Essentia Health's Resourceful platform connects people to social services

August 2024
The Resourceful platform can be accessed online or via a smartphone app.

In its less than three years of existence, Essentia Health's public resource directory has been the conduit for 19,000 referrals to social services with more than one-third of those referrals resulting in services being accessed.

The directory, Resourceful, is available online at weareresourceful.org. It is used on average 500 times per month to make connections to services such as food banks and housing assistance across the Duluth, Minnesota-based health system's footprint in Minnesota, Wisconsin and North Dakota. The platform tracks referrals so Essentia knows when a person or organization "closes the loop" by accessing or providing services.

Liz Summy, regional executive for the American Hospital Association, in sunglasses, presents, from left, La Sheenlaruba Tyacke, Essentia Health community health worker; Emily Kuenstler, Essentia community health director; Dr. David Herman, Essentia CEO; and Jill Doberstein, Essentia community outreach program manager, with the Dick Davidson NOVA Award. The award was for Essentia's Resourceful program.

The directory recently earned Essentia the Dick Davidson NOVA Award from the American Hospital Association. The annual award honors hospital-led collaborative efforts that improve community health.

Emily Kuenstler, Essentia's community health director, says the health system developed Resourceful with Findhelp, a company that builds branded social services platforms. She says Essentia chose its branding to reflect more than the fact that the platform offers access to a bounty of resources.

A search on the Resourceful website brings up entries for available low- or no-cost services. The platform has entries for 5,000 services.

Collaborative effort
Kuenstler also notes that Essentia intentionally kept its name off the platform. While the system took the lead in the launch of the platform, building and updating the directory has been a collaborative effort with community partners, including other health care providers and a local United Way chapter.

Those partners have representatives on Resourceful's oversight committee, which meets monthly. "We set goals each year to decide what geographies to focus on, look at our data and try to improve our closed loop rates, etc.," Kuenstler explains. "It's definitely like a shared governance model with our several partners."

Resourceful and its listings of almost 5,000 free or low-cost services can be accessed by anyone. All users do is type in their ZIP code and then click on the form of assistance needed, such as food, housing or transit. The screen will then show entries for specific assistance programs. The entries have details about what sort of help is available, information on how to contact each provider, and a map with providers' locations. The platform can be accessed online or via a smartphone app.

Essentia has integrated Resourceful into its electronic medical records.
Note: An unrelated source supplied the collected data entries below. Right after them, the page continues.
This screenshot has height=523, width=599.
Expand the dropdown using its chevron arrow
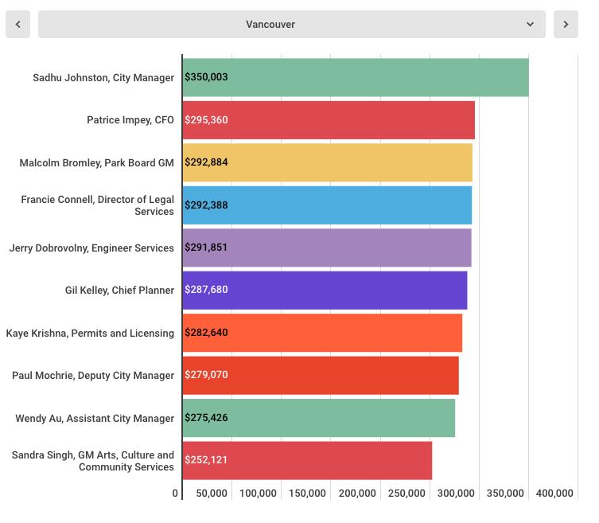click(530, 25)
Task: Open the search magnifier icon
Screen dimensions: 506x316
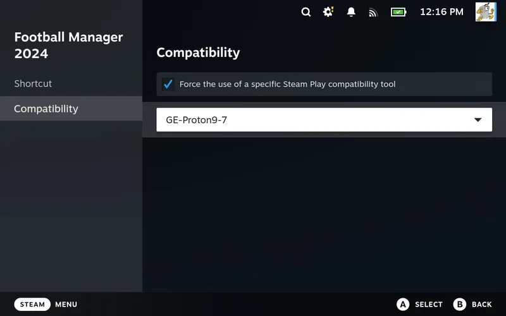Action: coord(306,12)
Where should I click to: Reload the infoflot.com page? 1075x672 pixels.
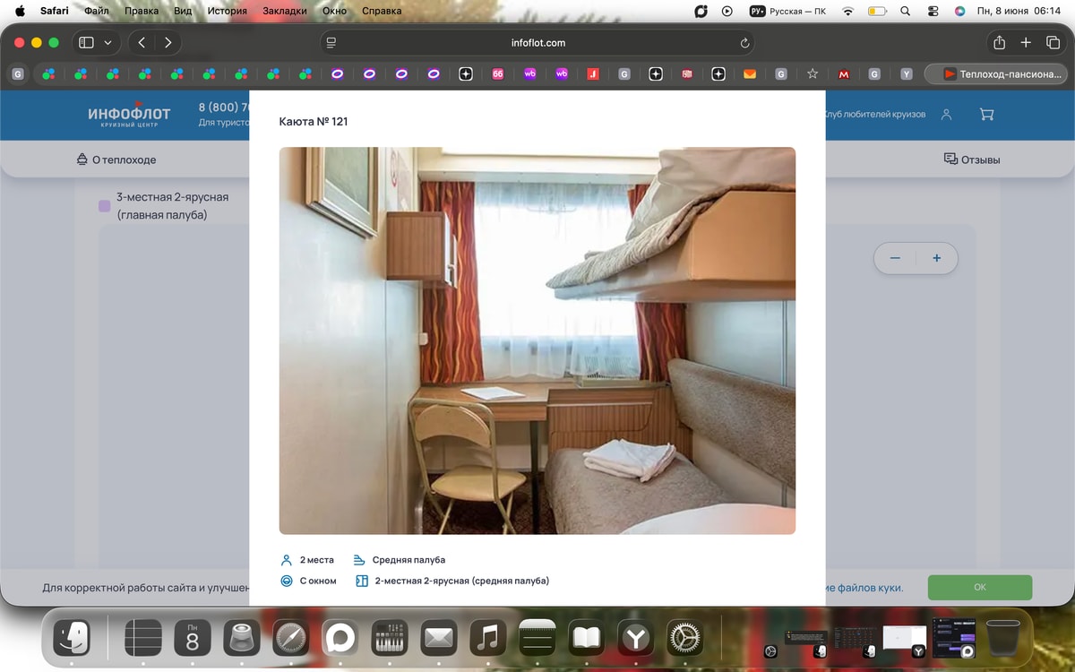744,42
The health system screens patients for social needs at primary care and pediatric appointments and upon hospital admission. When those screenings reveal unmet social needs, staff members can immediately tap into Resourceful and check for services. The referral is then noted and tracked in the patient's medical records.

Kuenstler says that while Essentia's nine community health workers make the most use of Resourceful, physicians, paramedics, case managers and others also are tapping into it to guide patients to services.
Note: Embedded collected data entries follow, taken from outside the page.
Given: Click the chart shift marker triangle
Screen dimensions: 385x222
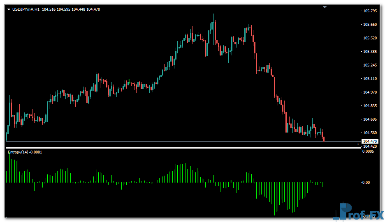Looking at the screenshot, I should [x=325, y=7].
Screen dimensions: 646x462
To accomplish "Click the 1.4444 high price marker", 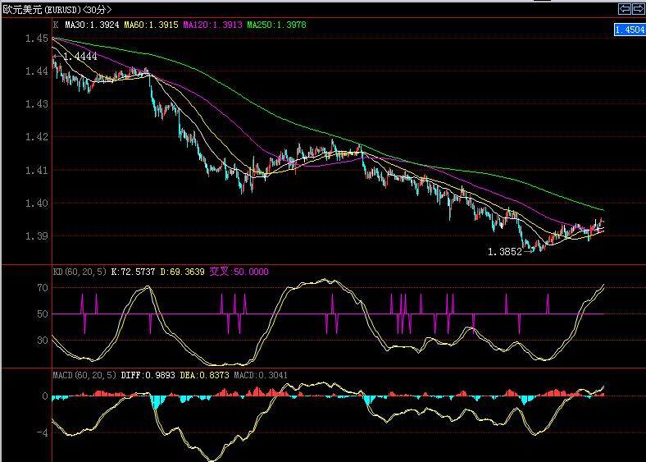I will pyautogui.click(x=80, y=56).
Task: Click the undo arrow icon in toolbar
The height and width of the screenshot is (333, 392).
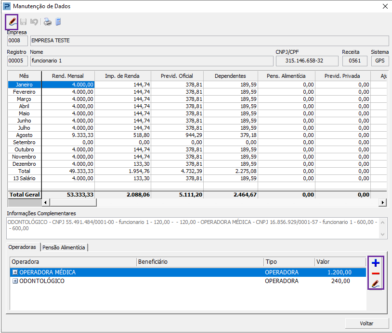Action: pyautogui.click(x=34, y=22)
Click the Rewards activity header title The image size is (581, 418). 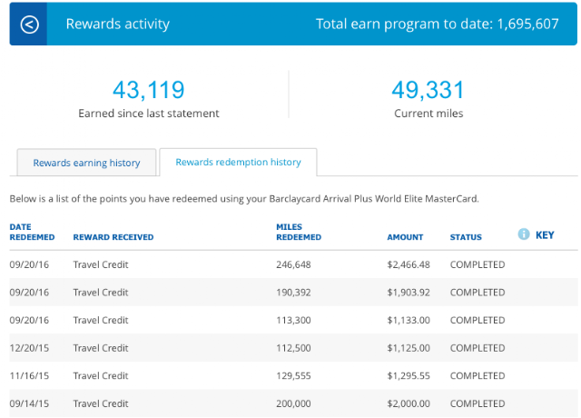[x=118, y=25]
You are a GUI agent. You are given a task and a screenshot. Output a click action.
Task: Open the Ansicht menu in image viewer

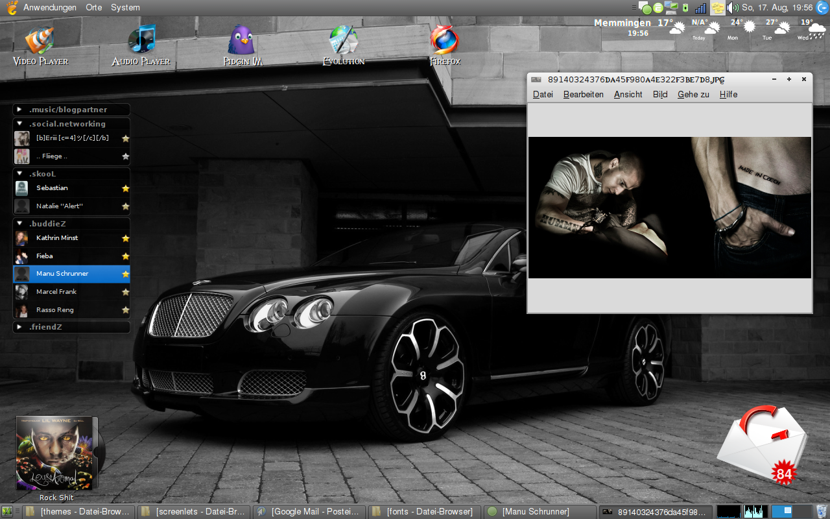628,95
"I think it's really exciting to see this being integrated into all types of care that we provide in many different roles," Kuenstler says. "We're trying to extend that care to the community and connect people with the resources that they need to be healthy."

Training and outreach
Before and since the platform launched in December 2021, Kuenstler says Essentia has offered training to staff on how to access and use it. That training is live and via video. Essentia also sends out reminders about the platform and about training opportunities in internal communications.

"That's something that is definitely a lesson learned from our program," Kuenstler says. "It's not like you just do a training when it launches. It's a continual reinforcement of this being available. We use all the communication methods we have at our disposal."

To spread the word about Resourceful outside of Essentia, the system's community outreach manager meets with community groups to introduce them to the platform and with community organizations to teach them how to get their services listed.

Once an organization has a listing, the group can take ownership and revise and update that listing on its own. Resourceful automatically generates a prompt every six months to a contact for each listing asking if the information is still accurate.

Among examples of Resourceful's use that Kuenstler can point to are a person who was living in a camper and hadn't eaten for a day. One of Essentia's community health workers used the platform to help that person get immediate food assistance and to apply for housing assistance and federal food aid. Another time, a community health worker helped a patient who lived in a rural community get assistance to rebuild a collapsed well.

Needs indicator
Kuenstler explains that while Essentia and its community partners oversee the entries for local services on Resourceful, the platform also connects users with entries for state and national programs that are in Findhelp's database.

With Essentia in the planning stage of its next community health needs assessments, Kuenstler says metrics from Resourceful are going to be used as key indicators in that process.

"We can see what the community as well as what our staff are searching for, and then utilize that to help us understand where there are gaps in services so we can build our community health needs assessment programs around addressing those greatest need areas," she says.